A curse The object cursed, as being an embodiment of the condemnation, is energetically called the curse itself. See note, 2 Corinthians 5:21. Very probably, as Prof. Lightfoot remarks, the fewness of adjectives in the Hebrew produces this using the noun for the adjective.
Written Deuteronomy 21:23. Moses there enacted that when a malefactor was first executed and his body afterwards hung on a tree, he should be taken down and buried before night, “for he that is hanged is accursed of God.” Prof. Lightfoot gives upon this expression a very interesting but extended note. The word “accursed,” being susceptible of an active force, is by most Jewish authorities rendered maledictory, or insulting to God.
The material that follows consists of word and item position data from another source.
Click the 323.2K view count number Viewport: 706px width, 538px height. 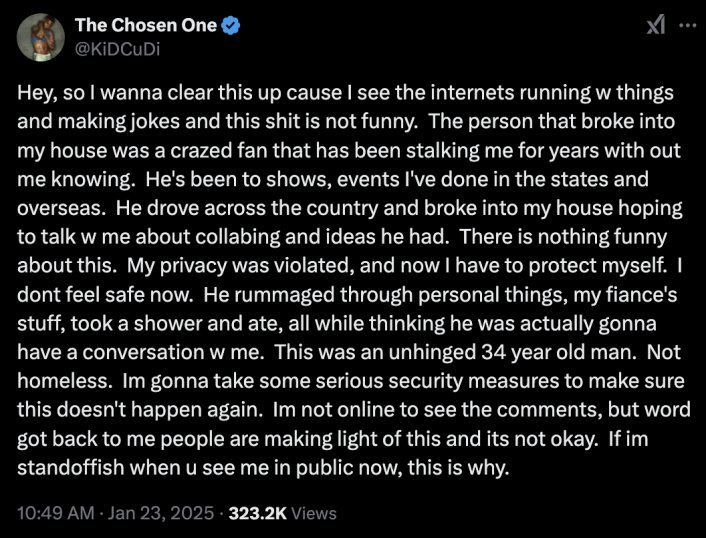258,513
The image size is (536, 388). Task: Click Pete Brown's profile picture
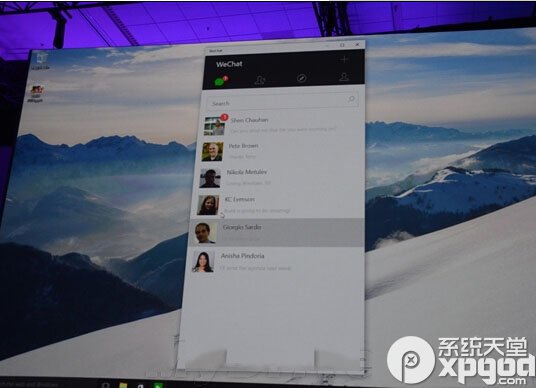212,151
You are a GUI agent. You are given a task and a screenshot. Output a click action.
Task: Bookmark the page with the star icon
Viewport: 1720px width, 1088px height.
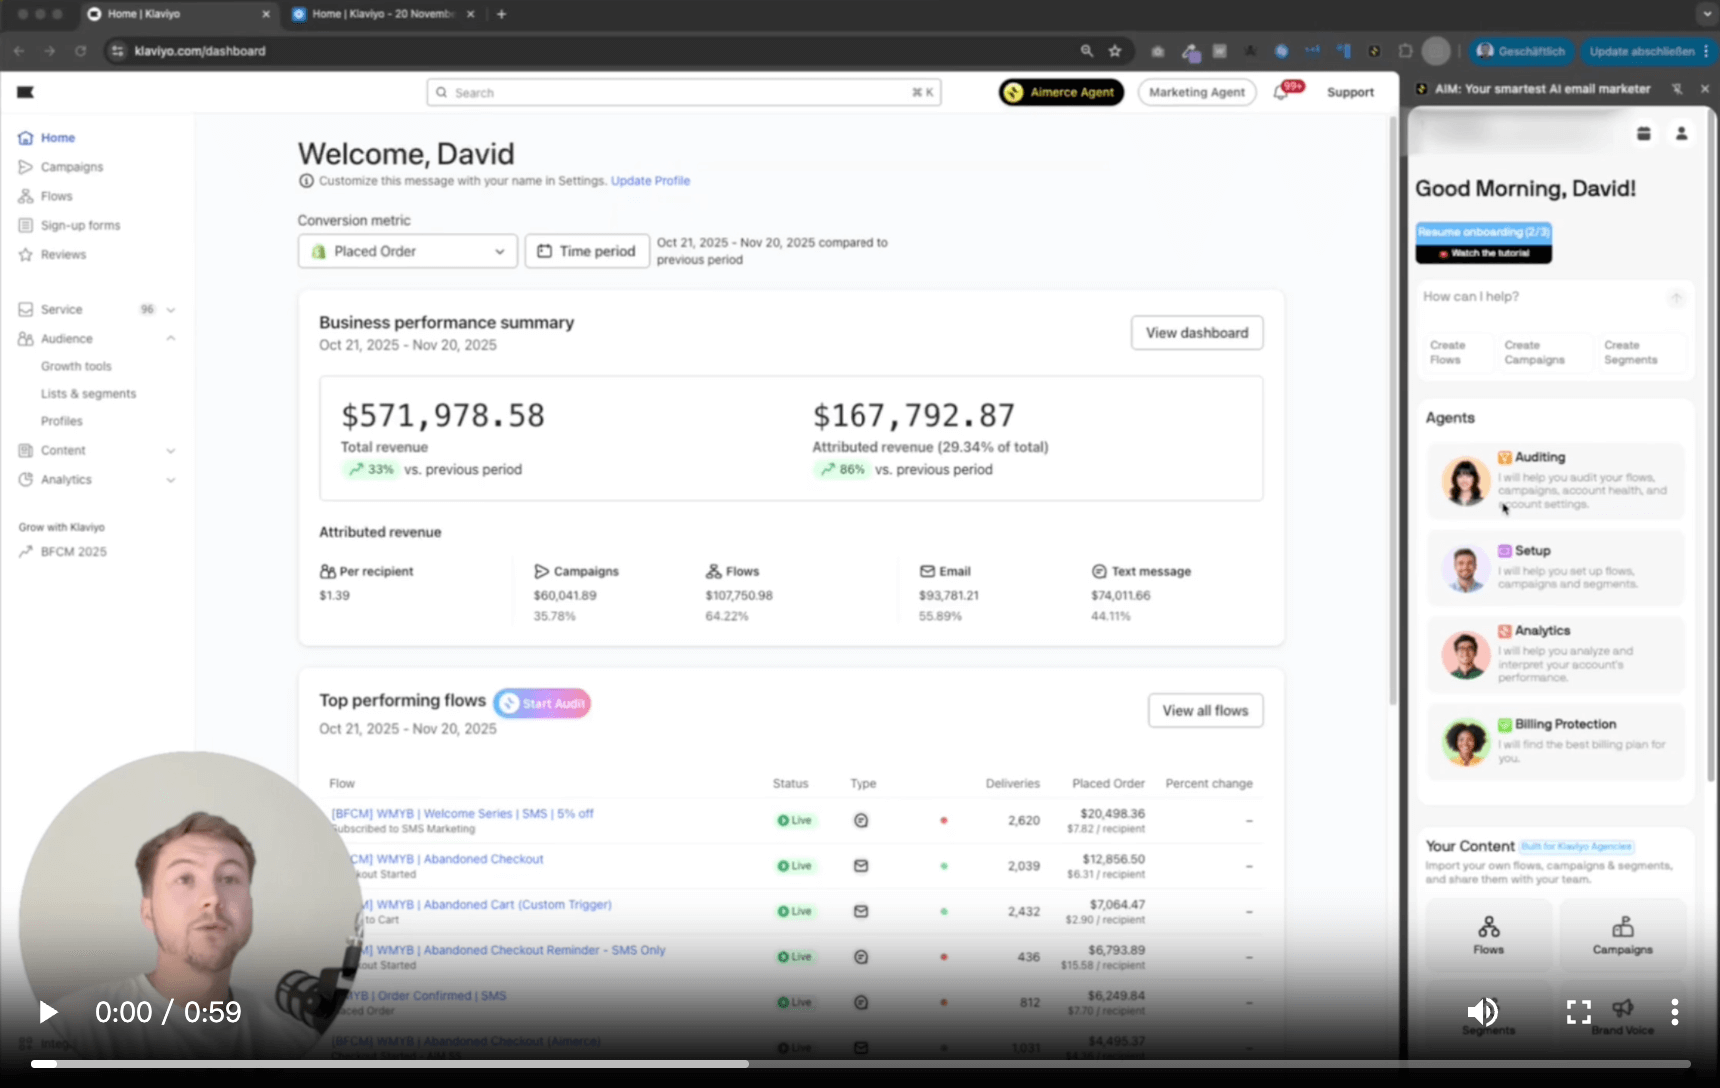pos(1115,51)
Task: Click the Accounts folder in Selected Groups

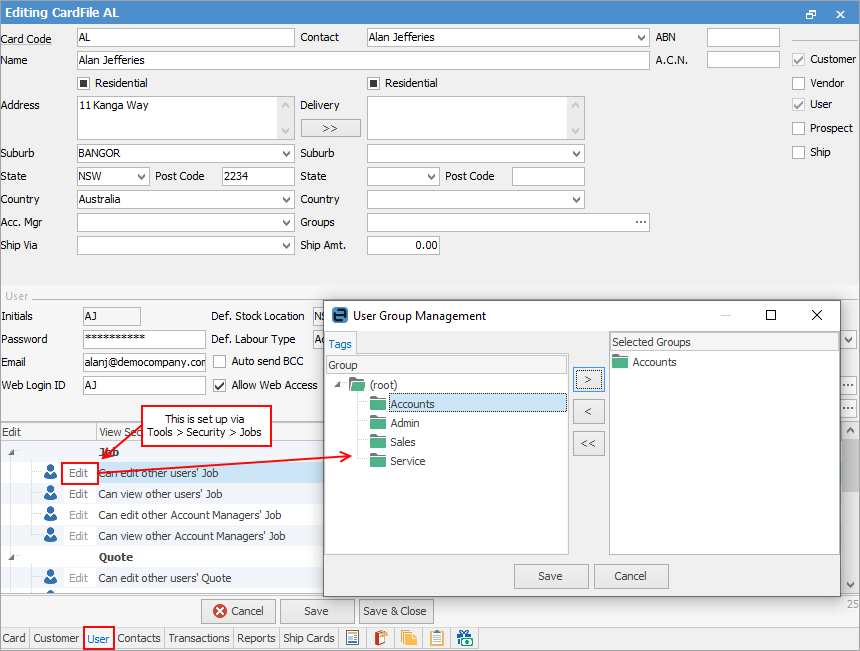Action: tap(620, 362)
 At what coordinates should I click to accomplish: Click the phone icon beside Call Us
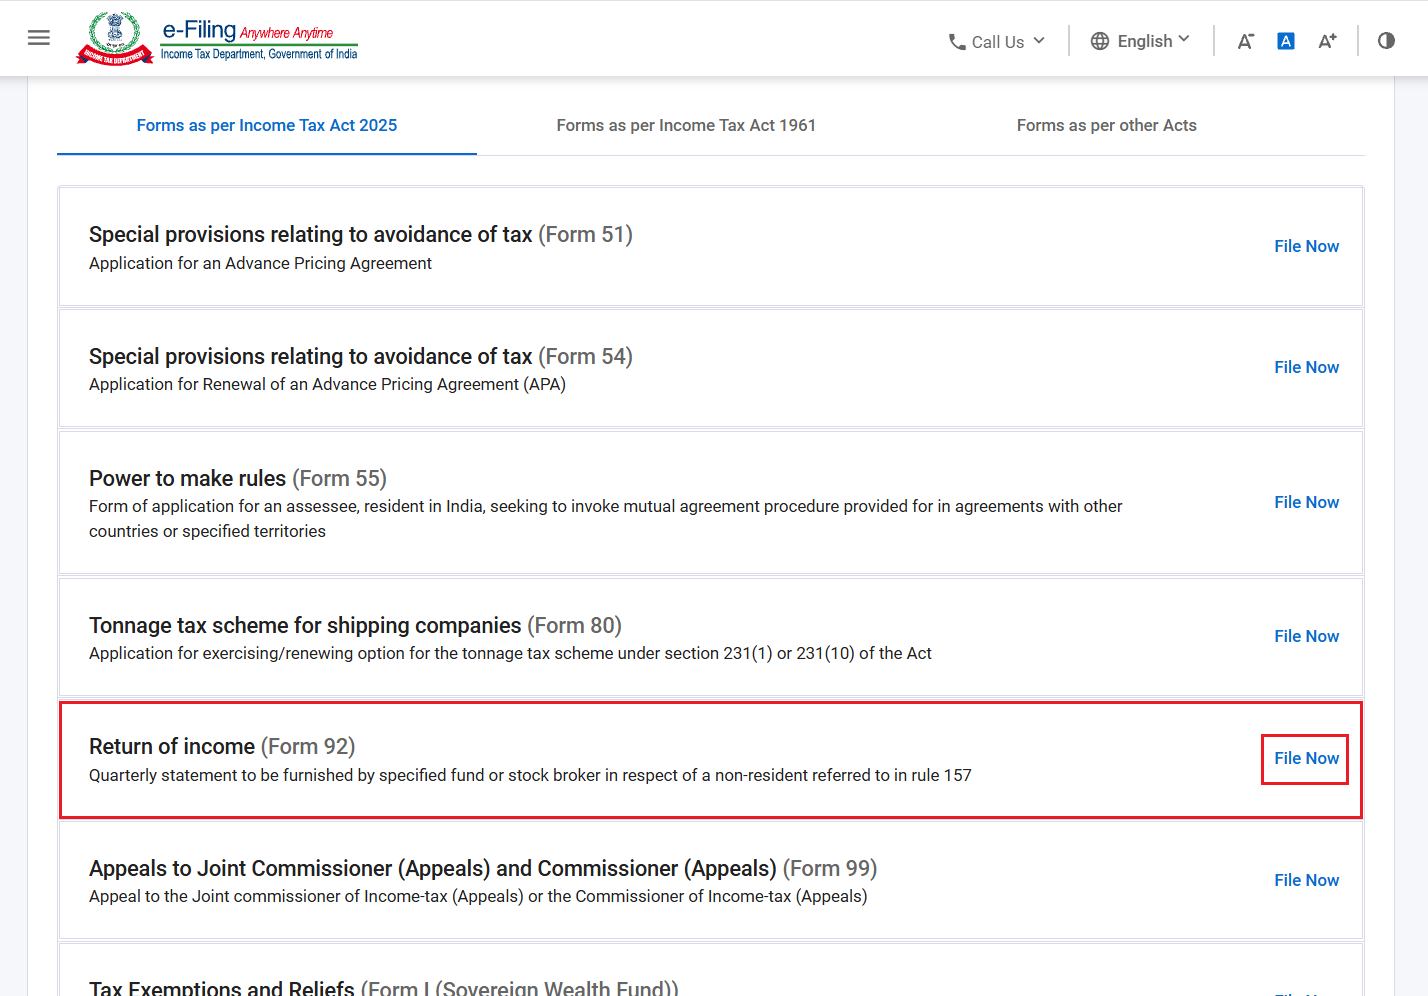click(957, 42)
Paul’s rendering is derived from the Septuagint, and accords with Judges 9:57. Lightfoot conjectures that the other rendering obtained currency in later times, when the Jewish patriots were often impaled by the Syrians or crucified by the Romans, and kept exposed until they putrefied and disintegrated on the cross. The literalism of the Jews would require, by the Septuagint translation, that all these were cursed; and the other rendering was adopted to avert such appalling consequences. Still later, this last rendering served against Christians, as it enabled the Jews to hold that the crucified Jesus was an insult to God. Nevertheless, notwithstanding Lightfoot’s putting of this last point, Paul’s translation would seem as suitable to the reproachful purpose of the Jews as the other.